:: Data to use ::
☆ ☆ ☆ ☆ ☆
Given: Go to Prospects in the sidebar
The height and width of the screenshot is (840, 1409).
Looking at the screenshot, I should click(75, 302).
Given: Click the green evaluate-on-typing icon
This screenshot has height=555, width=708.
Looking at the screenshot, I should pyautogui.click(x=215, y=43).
☆ ☆ ☆ ☆ ☆
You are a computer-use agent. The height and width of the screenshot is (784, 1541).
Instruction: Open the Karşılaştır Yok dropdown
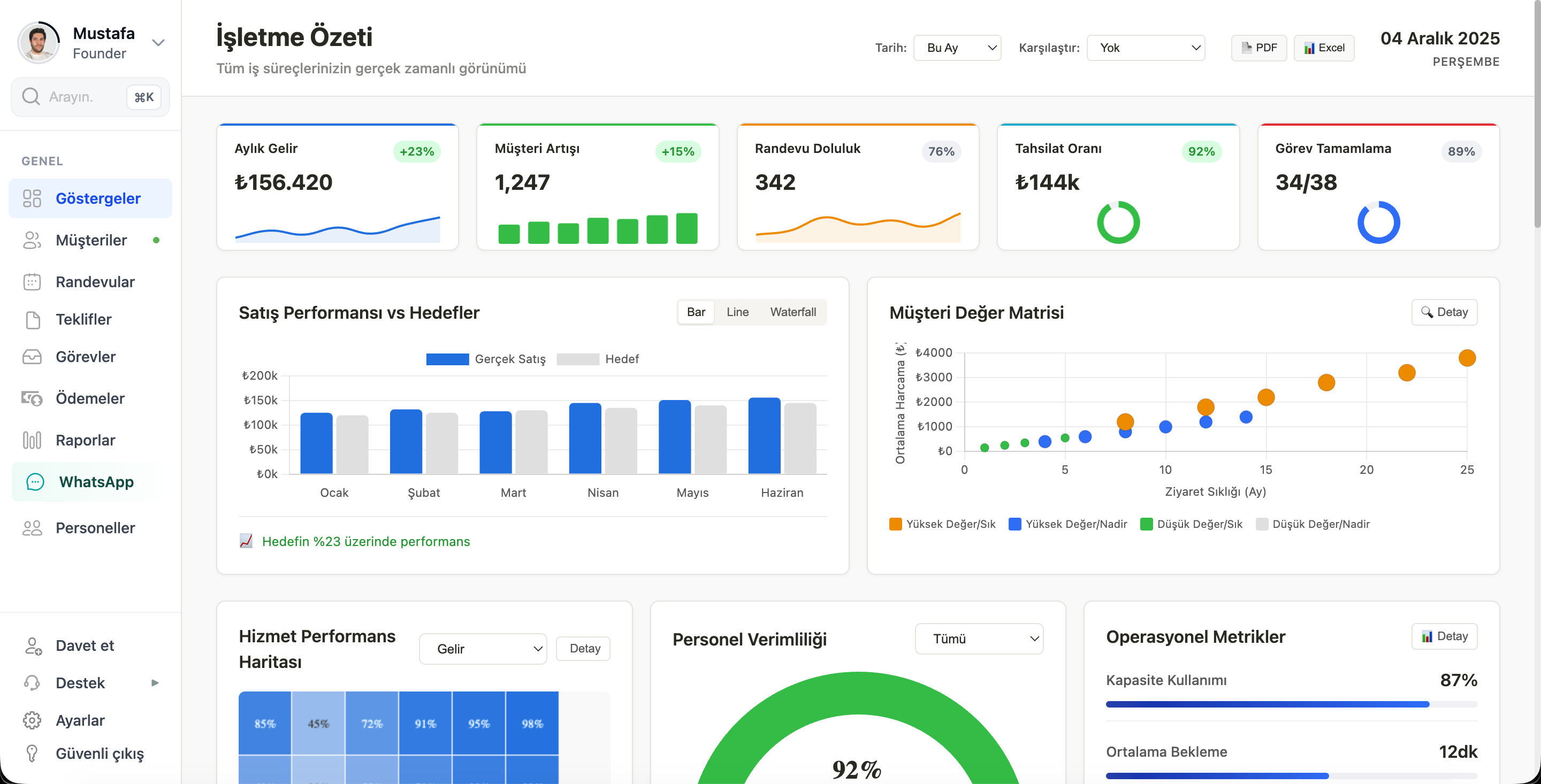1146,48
☆ ☆ ☆ ☆ ☆
:: Short task ::
Edit the material between the lines containing "Given: Go to Prospects in the sidebar" and "should pyautogui.click(x=215, y=43).", inclusive, so that "sidebar" becomes "side menu" and nothing else changes. Return only those lines.

:: Exercise response ::
Given: Go to Prospects in the side menu
The height and width of the screenshot is (840, 1409).
Looking at the screenshot, I should click(75, 302).
Given: Click the green evaluate-on-typing icon
This screenshot has height=555, width=708.
Looking at the screenshot, I should pyautogui.click(x=215, y=43).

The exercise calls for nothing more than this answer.